Article	Figure 1	Figure 2	Listing 1	Listing 2
Listing 3	Listing 4	Listing 5	Listing 6	Sidebar 1
Sidebar 2	Table 1	Table 2	Table 3	may2006.tar

High-Availability Clustering with Sun Cluster

Justin Buhler

The XX 2006 Olympic Winter Games are over, and chances are that you or someone you know watched or listened to the broadcasts of competition during the games. With several million people interested in the competition results and the high visibility of the project, service availability was one of the top priorities in the overall technology design and implementation.

This article describes how we used Sun Cluster, Generic Data Service Cluster Agent, and some Perl programming to enable some of our Java services to operate within the Sun Cluster product and become more reliable and available during games by eliminating the manual operations required for recovery outside the cluster framework. Before diving into the topics related to clustering and agent development, see Table 1 for some key concepts that help provide better context to the article.

Cluster Framework 101

The following section is intended to be a crash course in Sun Cluster 3.1; it is not a replacement for the necessary training, which will fill in the gaps. There are many well-written books and blogs that describe the Sun Cluster internals and product features. See the references at the end of the article for more information.

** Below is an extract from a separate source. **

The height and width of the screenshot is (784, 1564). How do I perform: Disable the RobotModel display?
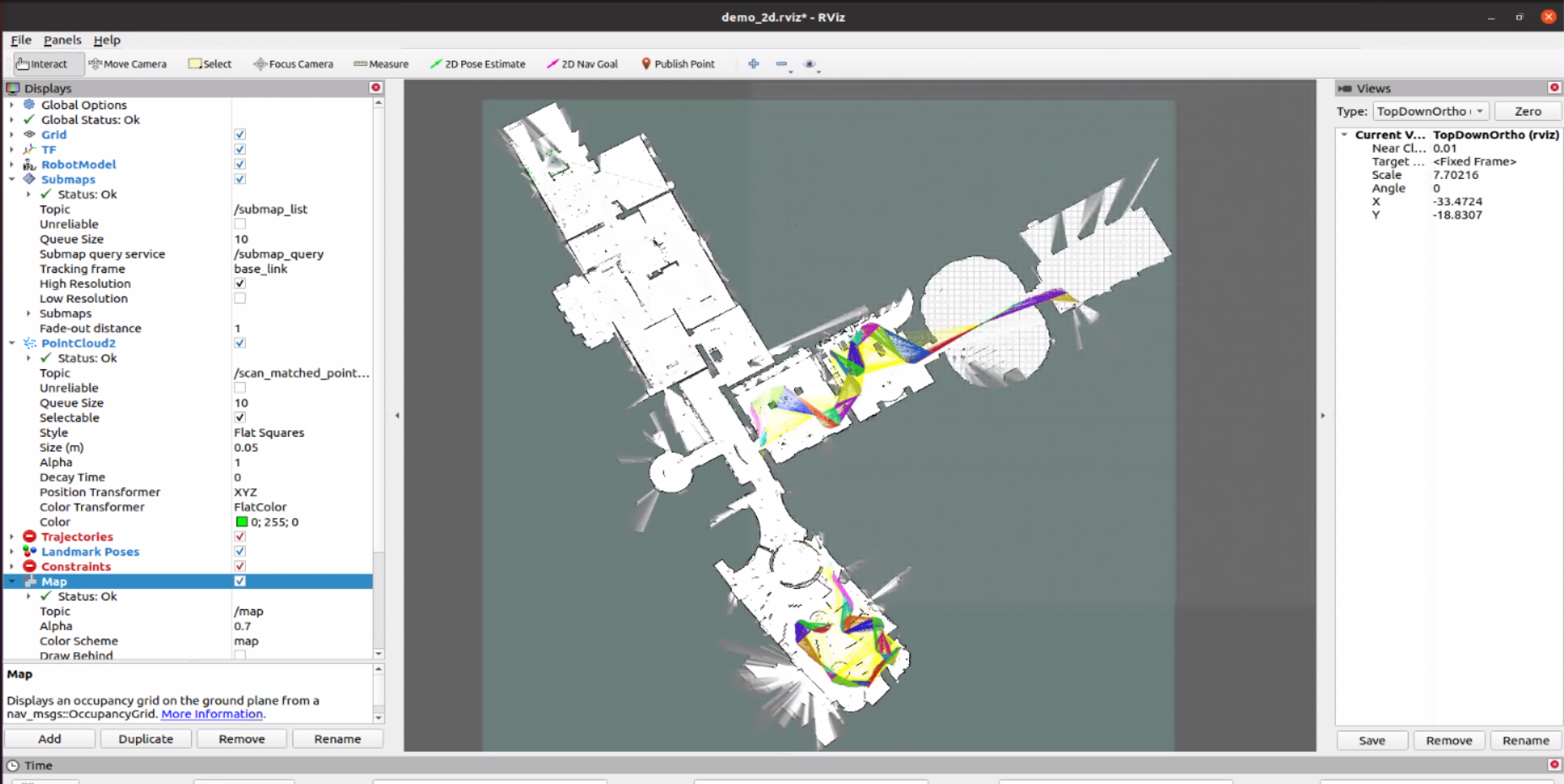click(240, 165)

Sun Cluster is clustering software developed by Sun to provide high availability and rapid recovery to business applications. The Sun Cluster product currently supports a total of 16 nodes within a single cluster implementation. Sun Cluster provides two clustering methods -- failover and scalable -- but I will only discuss the failover method as it is the most commonly deployed. The Sun Cluster product provides agents for more than 30 different mainstream applications.

Sun Cluster is installed as a series of kernel modules and system daemons on the Solaris platform, which collectively provides a non-cluster-aware application a highly available framework within which to execute. Sun Cluster leverages features of the standard Solaris operating system, including IP multipathing for network connectivity resilience, MPxIO for physical storage path resilience, and Solaris Volume Manager for file system data resilience, to implement some of its framework. Table 2 shows a brief summary of the core processes and their roles.

Our standard Sun Cluster architecture is a two-node failover cluster (shown in a simplistic view in Figure 1), which is two servers with Sun Cluster software installed and two transports configured via crossover cable for internal cluster communication.

The application service configuration consists of everything that makes the application a service, such as the following: all disks, volumes and FS; mount points; network adapters with network identity; start, stop, and monitor scripts (Listings 1-3); and the application. All of these configuration details are captured in a customized agent.

Since the application is treated as a service/agent, it can then be transferred between the cluster hosts with minimal downtime. The service/agent has one identity, which is known within the cluster framework and to the rest of the world. Therefore, the service can run on any host in the cluster configuration. However, it can only reside on one system at a time, unlike traditional computing clusters. Thus, in the event of a hardware, system, or network failure, the application service moves to the available cluster host. See Figure 1.

Resource Group Manager

The key to making your applications work within the Sun Cluster really begins with understanding the Resource Group Manager (RGM) implementation. The Resource Group Manager is a system daemon executing in user space and can be seen in the process table as (rgmd). The RGM's role is to manage your application within the cluster framework by simply starting, stopping, and monitoring the resources that make up your application. Table 3 describes the RGM model, and Figure 2 is a diagram to visualize the relationships in the RGM model.

The RGM is notified of events by the cluster framework, which causes the RGM to execute the correct callback method, such as restarting the resource within the resource group. The RGM is also responsible for monitoring each of the resources using the MONITOR_XXXX callback methods defined for each resource type. In the event of a failure, the RGM will stop and start each resource using the STOP and START callback methods. The simple combination of START, MONITOR, and STOP is how the applications availability is achieved within the cluster. Another thing to note about resources and resource type is that timing intervals of each of the callback methods can be tuned to suit the environment.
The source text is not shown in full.